Integral mission or holistic mission is a term coined in Spanish as misión integral in the 1970s by members of the evangelical group Latin American Theological Fellowship (or FTL, its Spanish acronym) to describe an understanding of Christian mission which embraces both the evangelism and social responsibility. Since Lausanne 1974, integral mission has influenced a significant number of evangelicals around the world.
The word "integral" is used in Spanish to describe wholeness (as in wholemeal bread or whole wheat). Theologians use it to describe an understanding of Christian mission that affirms the importance of expressing the love of God and neighborly love through every means possible. Proponents such as C. René Padilla of Ecuador,Samuel Escobar of Peru, and Orlando E. Costas of Puerto Rico have wanted to emphasize the breadth of the Good News and of the Christian mission, and used the word integral to signal their discomfort with conceptions of Christian mission based on a dichotomy between evangelism and social involvement.

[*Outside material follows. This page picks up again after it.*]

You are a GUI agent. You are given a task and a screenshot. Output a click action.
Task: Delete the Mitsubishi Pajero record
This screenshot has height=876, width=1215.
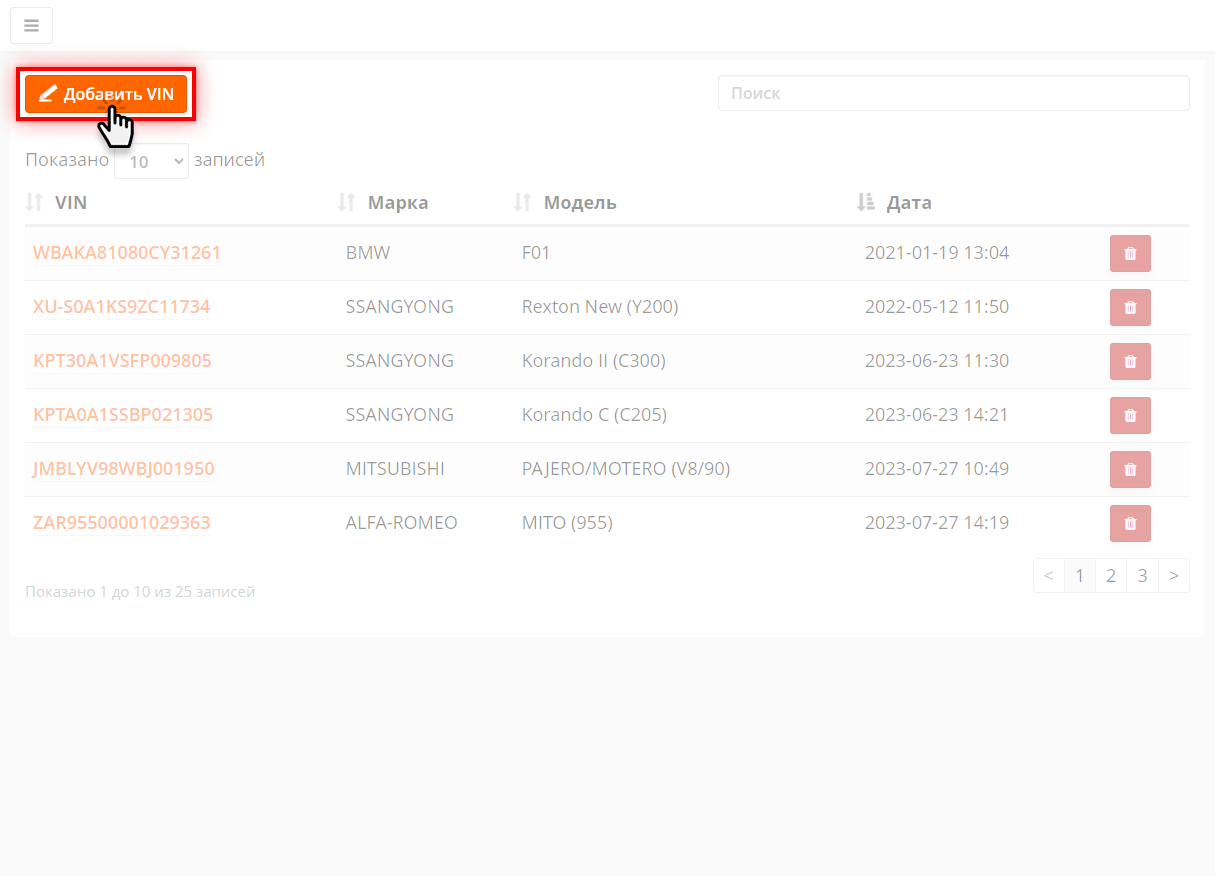coord(1130,470)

The proponents of integral mission argue that the concept of integral mission is nothing new – rather, it is rooted in Scripture and wonderfully exemplified in Jesus’ own ministry. "Integral mission" is only a distinct vocabulary for a holistic understanding of mission that has become important in the past forty years in order to distinguish it from widely held but dualistic approaches that emphasize either evangelism or social responsibility.
The process of defining integral mission and the journey of its acceptance by significant numbers of Evangelicals has taken place over a period of just over 40 years. Its progress can be observed through a number of significant international Evangelical congresses.
In 1966, the Congress on the World Mission of the Church, held in Wheaton, Illinois, brought together Evangelicals from 71 countries. The Wheaton Declaration confessed that “we [Evangelicals] are guilty of an unscriptural isolation from the world that too often keeps us from honestly facing and coping with its concerns” and the “failure [of the church] to apply scriptural principles to such problems as racism, war, population explosion, poverty, family disintegration, social revolution, and communism.”